By Serina L. Masood
This year, the annual Algonquin Reads event takes on Terry Fallis’s The Best Laid Plans. The novel takes Fallis’s own experience on the Hill and speaks to a world of politics that people don’t often know about.
When the reader first meets Dan Addison, he has just landed into a pile of manure. Not a great start to another day in Ottawa.
Addison works on Parliament Hill where at this particular point in his life, he is fed up with politics and the antics that happen within the halls of the federal politics.
Helena Merriam, a professor with the school of health and community studies is one of the people behind the Algonquin Reads program.
“The program while encouraging reading is a way to engage students and faculty. It opens up a dialogue and with events like the author reading and book binding workshops, and gives students a chance to meet people they may not have otherwise.” said Merriam.
“It’s a book that appeals to students because it’s funny, it gives an insight into politics and it’s local. It’s set in Ottawa so when reading it, people will recognize ‘Oh I know where that is,’ so I think it gives students a deeper connection to the book.” she said.

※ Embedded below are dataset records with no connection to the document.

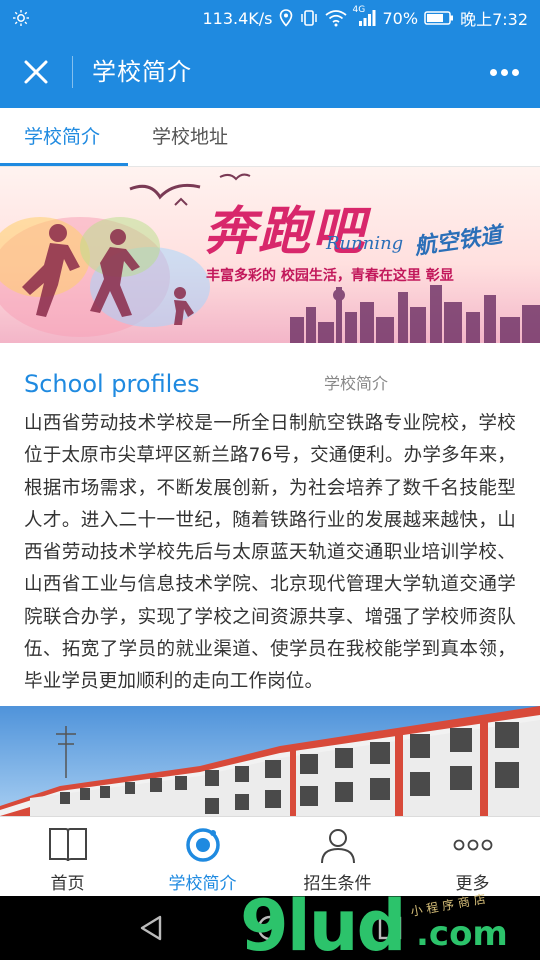 Image resolution: width=540 pixels, height=967 pixels. I want to click on banner-english: Running, so click(365, 244).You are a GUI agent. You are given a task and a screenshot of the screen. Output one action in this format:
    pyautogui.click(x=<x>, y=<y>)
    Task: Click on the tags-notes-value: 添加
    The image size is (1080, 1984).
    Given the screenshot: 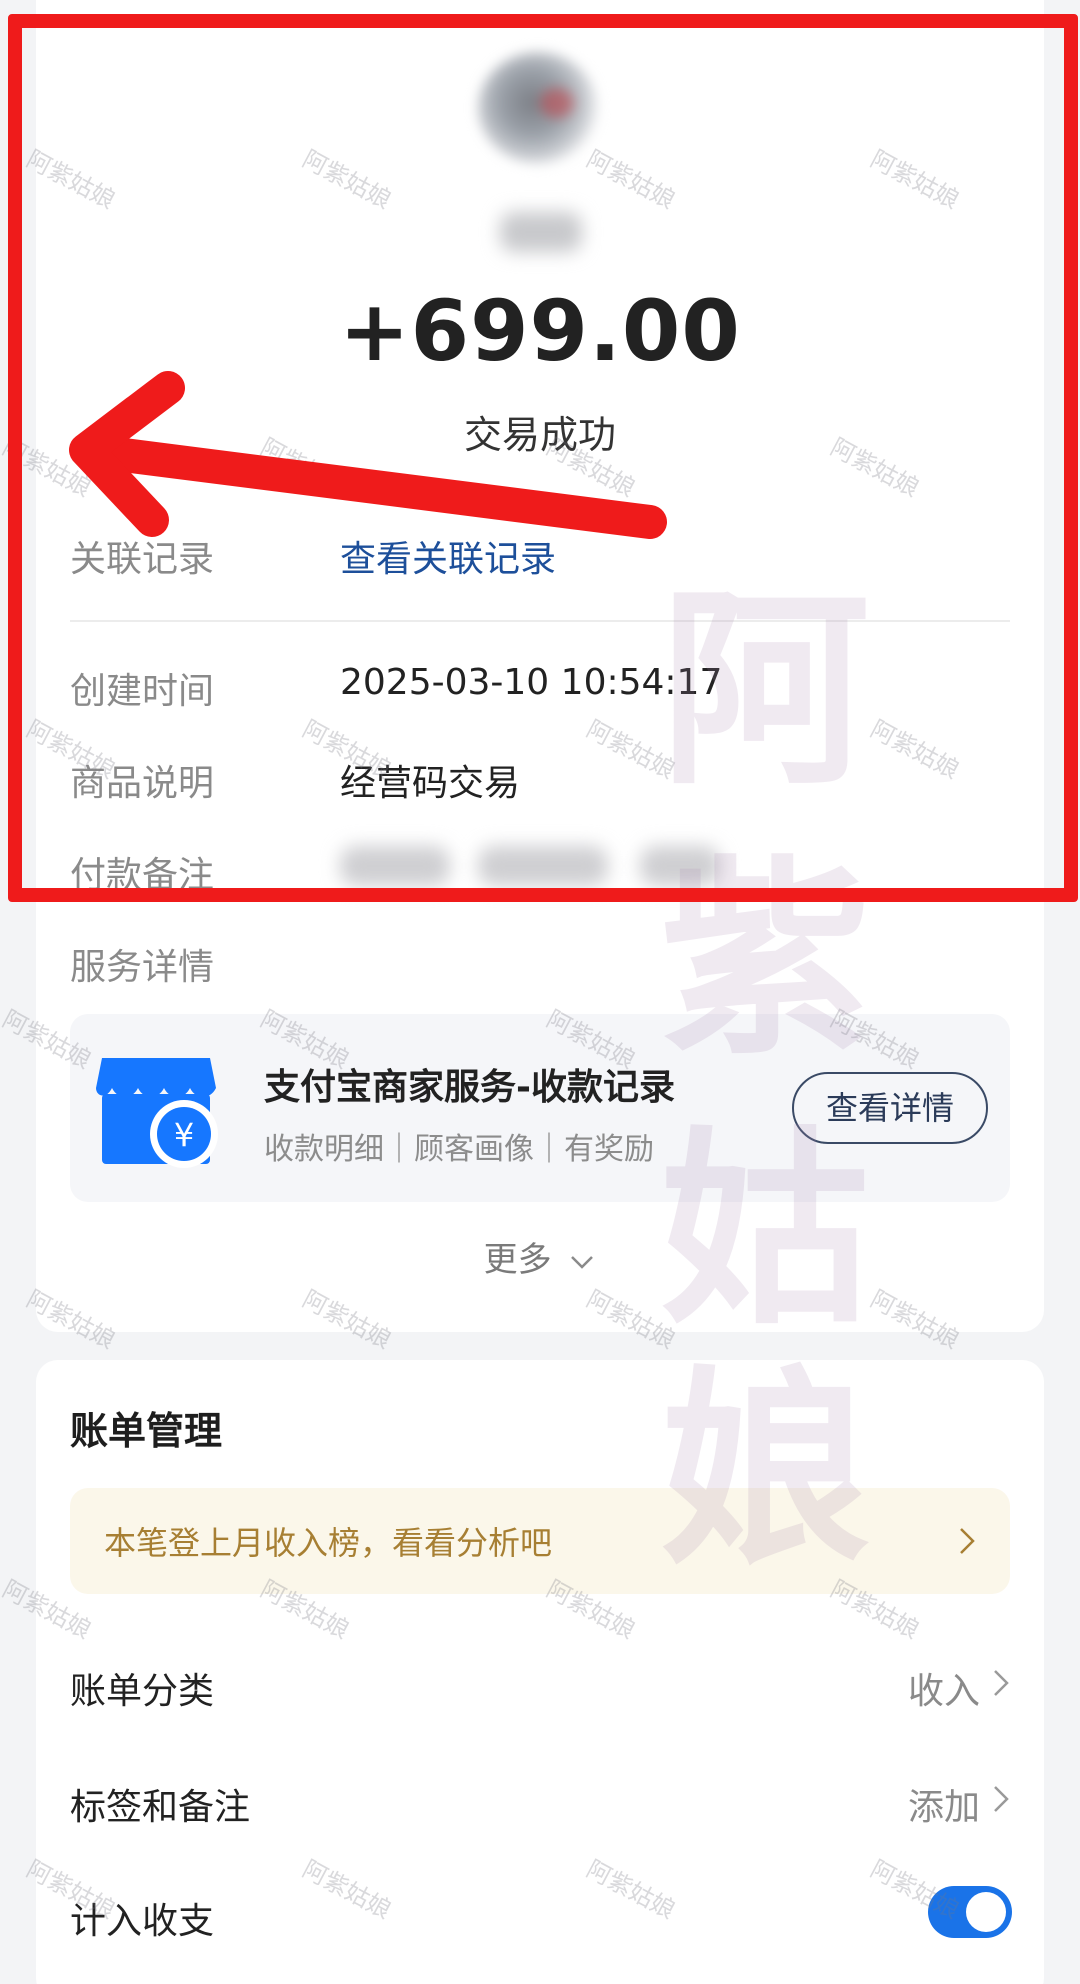 What is the action you would take?
    pyautogui.click(x=944, y=1804)
    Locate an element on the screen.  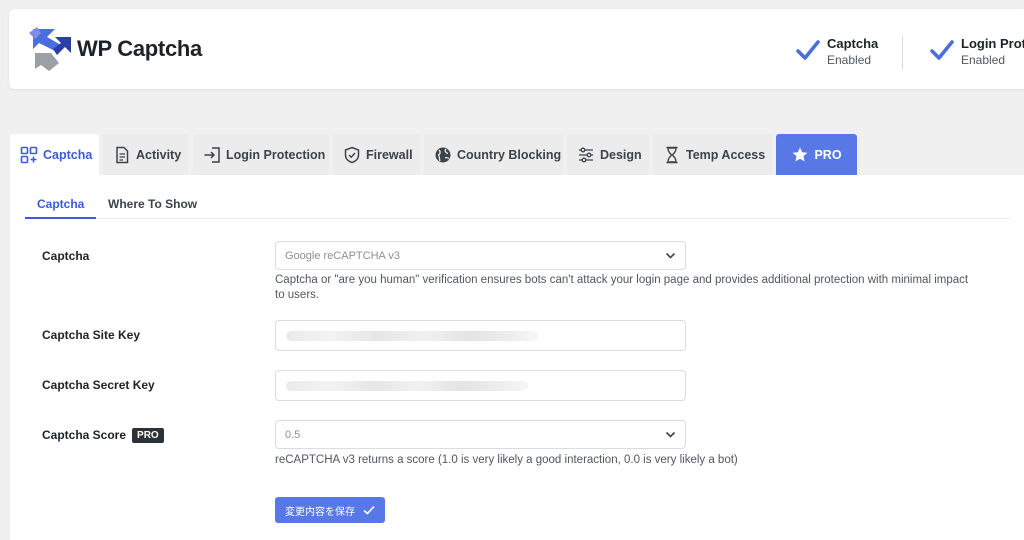
tab-label: Temp Access is located at coordinates (726, 154).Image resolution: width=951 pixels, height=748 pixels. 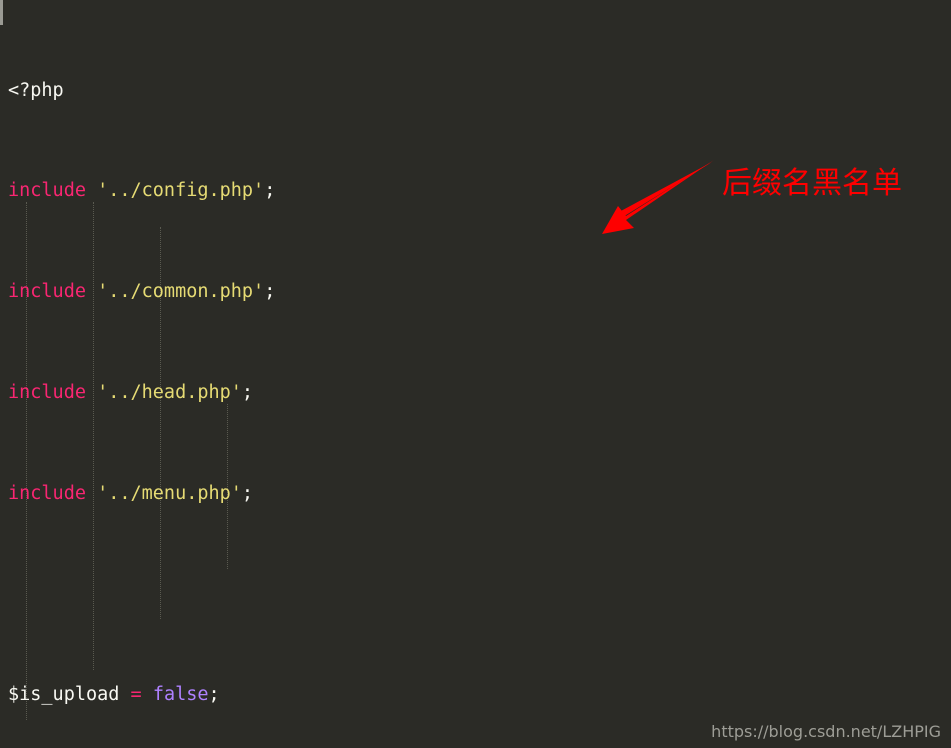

Fallis came to the College earlier this year for an author reading as part of the Algonquin Reads program. Over 100 students turned out for the event.
This year, students the Algonquin Reads contest give students the chance to write a short story, a critical essay, a poem, a play, artwork or video inspired by The Best Laid Plans and win $150.
“What the judges really look for is creativity and connection.” Merriam said. “We want to create a community of readers and with the contests, author readings and workshops, we can do it.”